### Information provided
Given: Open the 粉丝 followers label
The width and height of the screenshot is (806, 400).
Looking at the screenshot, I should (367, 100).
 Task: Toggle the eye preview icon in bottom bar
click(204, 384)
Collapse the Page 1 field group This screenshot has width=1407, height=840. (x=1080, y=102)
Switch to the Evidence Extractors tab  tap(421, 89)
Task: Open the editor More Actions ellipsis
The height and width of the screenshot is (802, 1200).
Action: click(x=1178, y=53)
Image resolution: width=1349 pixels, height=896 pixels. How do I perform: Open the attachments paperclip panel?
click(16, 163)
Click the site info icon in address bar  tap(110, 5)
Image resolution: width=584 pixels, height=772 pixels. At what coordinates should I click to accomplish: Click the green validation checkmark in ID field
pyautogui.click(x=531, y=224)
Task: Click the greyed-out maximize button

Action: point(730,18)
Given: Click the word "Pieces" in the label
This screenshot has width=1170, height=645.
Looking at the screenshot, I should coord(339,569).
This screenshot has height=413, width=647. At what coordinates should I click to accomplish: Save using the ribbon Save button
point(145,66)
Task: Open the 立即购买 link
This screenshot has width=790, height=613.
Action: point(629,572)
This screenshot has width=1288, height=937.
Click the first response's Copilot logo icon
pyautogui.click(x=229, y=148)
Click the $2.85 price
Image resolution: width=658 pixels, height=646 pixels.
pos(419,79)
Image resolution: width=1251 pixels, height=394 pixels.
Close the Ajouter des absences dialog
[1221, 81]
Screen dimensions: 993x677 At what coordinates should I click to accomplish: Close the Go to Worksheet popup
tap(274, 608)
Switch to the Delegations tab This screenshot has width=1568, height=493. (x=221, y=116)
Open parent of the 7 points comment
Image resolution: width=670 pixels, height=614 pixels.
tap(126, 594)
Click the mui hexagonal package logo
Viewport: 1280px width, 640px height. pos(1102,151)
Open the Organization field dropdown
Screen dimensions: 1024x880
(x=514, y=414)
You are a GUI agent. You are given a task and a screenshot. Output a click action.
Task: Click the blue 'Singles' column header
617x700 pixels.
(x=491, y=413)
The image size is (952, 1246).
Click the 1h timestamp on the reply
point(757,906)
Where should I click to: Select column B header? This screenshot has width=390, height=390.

### What to work on
Extract the listing in its entirety and repeat it exactly.

### Answer for this exercise
Given: Open the 粉丝 followers label
The width and height of the screenshot is (806, 400).
Looking at the screenshot, I should (367, 100).
 Task: Toggle the eye preview icon in bottom bar
click(204, 384)
Collapse the Page 1 field group This screenshot has width=1407, height=840. (x=1080, y=102)
Switch to the Evidence Extractors tab  tap(421, 89)
Task: Open the editor More Actions ellipsis
The height and width of the screenshot is (802, 1200).
Action: click(x=1178, y=53)
Image resolution: width=1349 pixels, height=896 pixels. How do I perform: Open the attachments paperclip panel?
click(16, 163)
Click the site info icon in address bar  tap(110, 5)
Image resolution: width=584 pixels, height=772 pixels. At what coordinates should I click to accomplish: Click the green validation checkmark in ID field
pyautogui.click(x=531, y=224)
Task: Click the greyed-out maximize button

Action: point(730,18)
Given: Click the word "Pieces" in the label
This screenshot has width=1170, height=645.
Looking at the screenshot, I should coord(339,569).
This screenshot has height=413, width=647. At what coordinates should I click to accomplish: Save using the ribbon Save button
point(145,66)
Task: Open the 立即购买 link
This screenshot has width=790, height=613.
Action: point(629,572)
This screenshot has width=1288, height=937.
Click the first response's Copilot logo icon
pyautogui.click(x=229, y=148)
Click the $2.85 price
Image resolution: width=658 pixels, height=646 pixels.
pos(419,79)
Image resolution: width=1251 pixels, height=394 pixels.
Close the Ajouter des absences dialog
[1221, 81]
Screen dimensions: 993x677 At what coordinates should I click to accomplish: Close the Go to Worksheet popup
tap(274, 608)
Switch to the Delegations tab This screenshot has width=1568, height=493. (x=221, y=116)
Open parent of the 7 points comment
Image resolution: width=670 pixels, height=614 pixels.
tap(126, 594)
Click the mui hexagonal package logo
Viewport: 1280px width, 640px height. pos(1102,151)
Open the Organization field dropdown
Screen dimensions: 1024x880
(x=514, y=414)
You are a GUI agent. You are given a task and a screenshot. Output a click action.
Task: Click the blue 'Singles' column header
617x700 pixels.
(x=491, y=413)
The image size is (952, 1246).
Click the 1h timestamp on the reply
point(757,906)
Where should I click to: Select column B header? This screenshot has width=390, height=390.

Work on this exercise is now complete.